Honra em Portugal

Alexandre Herculano descreveu assim (in Historia de Portugal, 1846, Tomo Segundo, pg. 164) as duas espécies de direitos de propriedade na época da fundação de Portugal:

"As terras, senhorios e propriedades possuídas pelos ricos-homens, infanções, e cavaleiros, foram de duas espécies:

A primeira era a das terras patrimoniais, transmitidas hereditariamente de pais a filhos desde tempos anteriores à monarquia, ou havidas, quer dos reis, quer de particulares, por diferentes modos, mas passando depois com a natureza de hereditárias para os filhos e netos do primeiro possuidor. Tanto umas como outras, constituíam aquilo a que se chamava honras, cavalarias, e não raro coutos, posto que tal designação se aplicasse mais às terras eclesiásticas. Essas terras ou propriedades tinham privilégios: porém nenhuma das obrigações feudais que eram comuns na Europa. Se o rei precisava dos serviços militares de um nobre, ainda que simples cavaleiro, pagava-lhe, porque entre nós não existiam feudos.
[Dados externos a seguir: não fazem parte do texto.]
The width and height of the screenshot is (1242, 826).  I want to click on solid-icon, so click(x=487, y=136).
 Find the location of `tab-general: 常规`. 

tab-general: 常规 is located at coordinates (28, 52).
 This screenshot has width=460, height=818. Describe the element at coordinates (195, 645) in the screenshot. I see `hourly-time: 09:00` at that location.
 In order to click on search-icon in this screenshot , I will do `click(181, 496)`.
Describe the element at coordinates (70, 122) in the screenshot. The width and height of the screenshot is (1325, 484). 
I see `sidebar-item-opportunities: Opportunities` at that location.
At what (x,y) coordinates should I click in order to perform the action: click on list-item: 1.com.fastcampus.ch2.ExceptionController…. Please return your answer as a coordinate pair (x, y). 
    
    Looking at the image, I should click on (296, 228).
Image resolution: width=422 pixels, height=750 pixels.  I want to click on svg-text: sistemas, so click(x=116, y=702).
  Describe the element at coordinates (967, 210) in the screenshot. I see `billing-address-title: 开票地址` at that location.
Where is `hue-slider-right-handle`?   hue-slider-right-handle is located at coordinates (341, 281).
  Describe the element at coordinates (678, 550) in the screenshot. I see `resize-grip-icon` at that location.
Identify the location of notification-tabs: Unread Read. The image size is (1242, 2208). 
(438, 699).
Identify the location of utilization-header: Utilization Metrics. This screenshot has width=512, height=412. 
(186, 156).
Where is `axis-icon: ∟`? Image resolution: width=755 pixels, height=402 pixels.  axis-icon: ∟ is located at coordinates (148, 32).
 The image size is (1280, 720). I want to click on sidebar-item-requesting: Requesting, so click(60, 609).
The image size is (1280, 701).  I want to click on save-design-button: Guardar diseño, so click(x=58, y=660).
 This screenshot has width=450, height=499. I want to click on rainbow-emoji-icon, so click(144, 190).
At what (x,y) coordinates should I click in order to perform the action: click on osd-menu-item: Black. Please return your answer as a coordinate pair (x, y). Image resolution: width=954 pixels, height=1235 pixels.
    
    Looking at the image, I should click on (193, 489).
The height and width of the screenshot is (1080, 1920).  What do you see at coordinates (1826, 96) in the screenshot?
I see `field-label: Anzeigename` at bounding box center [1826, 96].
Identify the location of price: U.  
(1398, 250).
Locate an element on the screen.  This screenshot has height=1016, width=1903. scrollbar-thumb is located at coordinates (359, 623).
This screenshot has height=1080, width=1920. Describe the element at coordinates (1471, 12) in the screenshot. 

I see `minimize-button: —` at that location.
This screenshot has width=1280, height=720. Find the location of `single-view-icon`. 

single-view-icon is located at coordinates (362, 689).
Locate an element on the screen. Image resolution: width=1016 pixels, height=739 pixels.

A segunda espécie de senhorios e terras era a das tenências, alcaidarias, e prestamos ou prestimonios. Esta espécie constituía, por assim dizer, a moeda com que o rei pagava os serviços militares a civis, quando para isso não despendia dinheiro efectivo, o que era menos vulgar, sobretudo no começo da monarquia. As tenências vinham a ser os governos superiores dos muitos distritos em que o país se dividia, e os ricos-homens parece terem sido aqueles a quem unicamente se confiavam semelhantes tenências; as alcaidarias eram os governos especiais das cidades e vilas acasteladas, e o alcaide (pretor) entrava na hierarquia imediata à do governador de distrito (princeps terrae, tenens); os prestamos ou prestimonios eram finalmente as propriedades, a percepção das rendas públicas num certo lugar, e até os reguengos, que o rei concedia a qualquer indivíduo para que o servisse e à nação, ou em recompensa de assim o haver feito. Um grande número de documentos nos provam, que os cargos de governador de distrito e o de alcaide, com os proventos que produziam, eram inteiramente amovíveis, enquanto o vitalício predominava, senão absolutamente, ao menos em regra, na concessão dos prestamos.

Assim, até ao princípio do século XIII distinguia-se entre nós perfeitamente o exercício de um cargo do estado, civil, militar, ou misto, da posse de uma propriedade pública, ideia hoje trivial e simples, mas que nos países feudais estava bem longe de o ser, porque não só a terra, a propriedade fixa ou de raiz, se constituíra em feudos, mas até os empregos de todo o género".

Aqui o recordo para sublinhar as fundas raízes e peculiaridade da honra em Portugal, de há praticamente mil anos para cá: matéria privada, pré-estatal, para-estatal. Ideia hoje não trivial e simples.